Nein, den hier zur Debatte stehenden toten Ulrich Steeben habe ich persönlich nicht mehr kennengelernt, auch dazu war die Zeit zu kurz. Wir hatten vermutet, dass er mit sehr viel Rauschgift und einem ansehnlichen Betrag in bar nach Berlin kommen würde. Das exakte Datum seiner Ankunft war uns jedoch unbekannt. Nach unserer Kenntnis allerdings war Steeben ein absoluter Einzelgänger – niemand wusste von seinem Kommen.
Dass er auf eine so merkwürdige Art plötzlich verstarb, hat uns zwar stark verunsichert, hat jedoch nach unserer Kenntnis mit dem Rauschgift und dem Bargeld mit Sicherheit nichts zu tun. Er wurde wahrscheinlich zufällig das Opfer eines wahllosen Rachefeldzuges.«
Dieser erstaunliche Dr. Manfred Schambeck war der wahrscheinlich brillanteste Lügner vor dem Ausschuss, denn eine Woche nach Graus Eintreffen in Berlin wusste er angeblich noch nichts von der Existenz dieses Rechtsanwalts Sundern.

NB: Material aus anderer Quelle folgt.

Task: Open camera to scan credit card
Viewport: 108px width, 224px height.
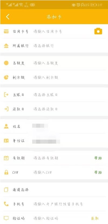Action: (x=98, y=31)
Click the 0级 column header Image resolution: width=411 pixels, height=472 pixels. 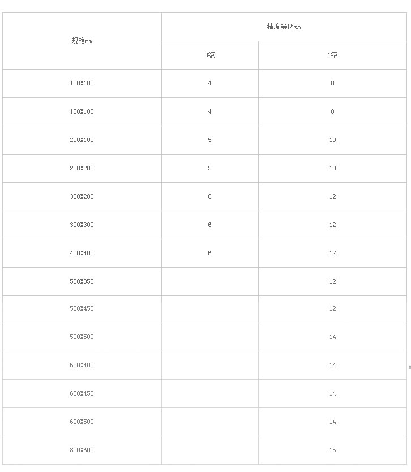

Auf die Frage nach seinem Verhältnis zu Sundern antwortete er wörtlich: »Ich kenne Herrn Sundern nicht persönlich. Er soll aber eine große Rolle in stadtbekannten Kreisen von Nachtschwärmern spielen.« Diese Aussage stand dann auch am nächsten Tag in einer großen Berliner Tageszeitung.
Von der Existenz des Jobst Grau erfuhr dieser Schambeck erst, als Grau die Stadt wieder verlassen hatte. Seine großartigen Kenntnisse über die Gruppe um den Rechtsanwalt Timo Sundern mussten gleich null gewesen sein, denn eine ›Gruppe um Timo Sundern‹ hat es nach meinen Informationen nie gegeben.
Sie dürfen sich jetzt amüsieren: Dieser Dr. Manfred Schambeck, der mit so großer, selbstverständlicher Geste behauptet hatte, Sundern und die Rauschgiftszene Berlins fest im Griff zu haben, wohnt in einer Wohnung, die einer gewissen ›Immo-Finanz-Gesellschaft‹ gehört. Deren Eigentümer ist der Rechtsanwalt Timo Sundern, die Geschäftsführerin des Unternehmens heißt Meike Kern.
Ich möchte Ihnen, liebe Leserinnen und Leser, an dieser Stelle eines deutlich vor Augen führen: Wenn ich Graus Geschichte nachzeichne, so nur deshalb, weil sie mit dem, was später vor dem Untersuchungsausschuss aufgerollt wurde, nicht mehr viel zu tun hat – was bei vielen Ausschüssen so ist, die zur Klärung eines Skandals eingesetzt werden.
Es gibt Handlungsstränge im Rahmen dieser Geschichte, die Grau als mein weiß Gott nicht gerade perfekter Held nur am Rande wahrnehmen konnte, deren Feinheiten und Auswirkungen er gar nicht begriff, weil er selbst nicht daran beteiligt war. Er schlug sich gerade in Berlin mit den verschwundenen zehn Millionen Dollar und fünfzig Pfund Kokain herum, während zeitgleich im Regierungsapparat des rheinischen Bonn ein erstklassiger Skandal hochköchelte.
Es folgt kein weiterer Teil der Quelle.